_TASK LIST_.
**A)** From the clinic cash flow text below, list every expense that cleared the same week in its real-world scenario.
**B)** Summarize the clinic cash flow text below in two sentences.
**C)** Continue the clinic cash flow text below from its last sentence.

_PAGE EXCERPT_.
□ □ □ □ □ □ □

💡 Core Concepts & Executive Briefing
Understanding Cash Flow
Cash flow is the movement of money in and out of your physiotherapy / rehab clinic. In this industry, it’s not just about having “good revenue”—it’s about when that revenue actually lands in your bank account and when bills hit first.
Think of your clinic like a cash bucket. Patients bring money in through consultations, assessments, rehab plans, and rebooking sessions. But your clinic always has money going out: rent or mortgage, physiotherapist contractor payments, admin wages, insurance, software, supplies (gels, tape, orthotics materials), marketing, and sometimes loan repayments.
If money going out keeps running ahead of money coming in, the bucket empties fast—even if your schedule looks busy.
The Importance of Basic Records
Basic records are your map. Without them, you’ll “guess” your financial health instead of knowing it. In a rehab clinic, that guessing often shows up as:
- You’re surprised by a tax bill because you didn’t track what you actually collected.
- You think you’re profitable, but your bank balance tells a different story.
- You can’t explain why payroll feels tight after certain months.
Keeping accurate records helps you:
- Spot problems early (before they hit payroll).
- Make better decisions about hiring clinicians, expanding treatment rooms, or adding services.
- Prepare for tax season with less stress and fewer last-minute corrections.
Real-World Scenario
Picture a clinic that offers paid new patient assessments and ongoing rehab sessions. In one week, you see 18 patients and collect $6,000 in fees—so the front desk feels like you “did great.” But after you check your bank and records, you notice several expenses cleared the same week:
- Rent and utilities
- Payroll for a physiotherapist who worked those visits
- Payment processing fees
- Supplies used for treatments
If those costs hit your bank earlier than the deposits you expected, your account can tighten even while your calendar looks healthy. That’s cash flow in action.
The Clinic’s Bootstrapper Ledger (Simple Cash Tracking)
You don’t need fancy accounting to start. Use a simple weekly ledger to track cash in and cash out.

□ □ □ □ □ □ □

_DATA RECORDS_.
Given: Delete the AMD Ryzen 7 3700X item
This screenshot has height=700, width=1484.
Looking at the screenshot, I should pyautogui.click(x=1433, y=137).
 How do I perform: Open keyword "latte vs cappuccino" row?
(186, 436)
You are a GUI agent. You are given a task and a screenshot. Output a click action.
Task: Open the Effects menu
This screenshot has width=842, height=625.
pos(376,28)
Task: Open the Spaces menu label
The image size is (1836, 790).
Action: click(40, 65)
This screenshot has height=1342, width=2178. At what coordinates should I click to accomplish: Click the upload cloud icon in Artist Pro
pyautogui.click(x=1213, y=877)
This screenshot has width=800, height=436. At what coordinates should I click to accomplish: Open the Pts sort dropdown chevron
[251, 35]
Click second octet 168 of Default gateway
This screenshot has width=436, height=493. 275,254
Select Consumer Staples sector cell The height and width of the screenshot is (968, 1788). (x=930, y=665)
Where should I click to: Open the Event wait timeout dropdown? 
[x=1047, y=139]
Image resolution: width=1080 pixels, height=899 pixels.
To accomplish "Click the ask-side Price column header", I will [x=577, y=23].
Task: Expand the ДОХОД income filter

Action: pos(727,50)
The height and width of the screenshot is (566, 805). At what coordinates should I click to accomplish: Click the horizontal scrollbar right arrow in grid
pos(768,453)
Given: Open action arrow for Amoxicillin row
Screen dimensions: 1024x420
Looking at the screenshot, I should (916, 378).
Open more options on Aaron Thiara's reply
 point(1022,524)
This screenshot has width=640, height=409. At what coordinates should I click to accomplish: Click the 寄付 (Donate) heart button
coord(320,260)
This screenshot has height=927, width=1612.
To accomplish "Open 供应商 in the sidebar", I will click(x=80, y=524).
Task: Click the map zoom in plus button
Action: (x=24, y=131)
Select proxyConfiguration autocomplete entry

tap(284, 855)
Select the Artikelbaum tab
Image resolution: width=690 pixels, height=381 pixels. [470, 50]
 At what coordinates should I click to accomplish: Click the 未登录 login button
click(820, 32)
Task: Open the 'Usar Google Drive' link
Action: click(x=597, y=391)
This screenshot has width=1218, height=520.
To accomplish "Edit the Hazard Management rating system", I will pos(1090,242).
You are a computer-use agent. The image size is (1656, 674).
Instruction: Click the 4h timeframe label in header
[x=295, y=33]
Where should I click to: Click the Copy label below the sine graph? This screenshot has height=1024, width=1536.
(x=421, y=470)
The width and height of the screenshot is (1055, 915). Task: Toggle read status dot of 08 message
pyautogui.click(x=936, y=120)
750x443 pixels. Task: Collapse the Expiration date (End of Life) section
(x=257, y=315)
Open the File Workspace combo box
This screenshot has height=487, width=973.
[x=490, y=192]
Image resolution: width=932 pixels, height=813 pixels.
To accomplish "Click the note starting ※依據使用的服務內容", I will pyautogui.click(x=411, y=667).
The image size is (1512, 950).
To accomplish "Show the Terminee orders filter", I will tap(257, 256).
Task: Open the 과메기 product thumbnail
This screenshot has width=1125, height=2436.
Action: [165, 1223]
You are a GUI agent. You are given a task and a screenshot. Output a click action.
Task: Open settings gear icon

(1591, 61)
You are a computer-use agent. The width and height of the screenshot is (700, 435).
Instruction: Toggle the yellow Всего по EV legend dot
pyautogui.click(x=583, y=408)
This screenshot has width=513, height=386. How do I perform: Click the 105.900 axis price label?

□ □ □ □ □ □ □

_RESPONSES BY TASK_.
**A)**
- Rent and utilities
- Payroll for a physiotherapist who worked those visits
- Payment processing fees
- Supplies used for treatments

**B)** Cash flow in a physiotherapy or rehab clinic depends on when revenue actually reaches the bank compared with when bills come due, so a clinic with a busy schedule can still run short if money goes out faster than it comes in. Keeping basic records helps a clinic spot problems before they hit payroll, make better decisions, and prepare for tax season, and a simple weekly ledger of cash in and cash out is enough to start.

**C)**
Each week, list:
- Income: deposits from assessments, rebooking payments, package payments, and any insurance claims received (only if your clinic actually gets deposits).
- Expenses: payroll, rent, software subscriptions, marketing spend, supplies, and any recurring bills.
This practice shows your:
- Burn rate (how quickly your clinic is spending cash).
- Cash runway (how long you can keep operating with current cash reserves if income slowed).
If you want one rule: record numbers when they happen, not weeks later.
Forecasting and Decision Making
Forecasting is how you turn your records into action.
In a physio clinic, cash flow forecasting helps you decide things like:
- Should we hire another clinician this month or next?
- Can we run a marketing push to fill assessment slots, knowing ad spend happens before new revenue?
- Do we need to adjust packages or rebooking processes to bring in cash sooner?
For example: if you know your cash runway is 6 months, you can plan growth confidently. If it’s closer to 2–3 months, you need a survival plan—tighten spending, improve collection timing, and protect the next wave of assessments.
Conclusion
Cash flow and records keep your clinic stable and predictable. When you track the basics weekly, you stop being surprised by expenses, payroll, and tax bills. And when you forecast, you stop making decisions based on wishful thinking.
In a rehab business, schedule volume doesn’t automatically equal cash safety. Records and cash tracking do.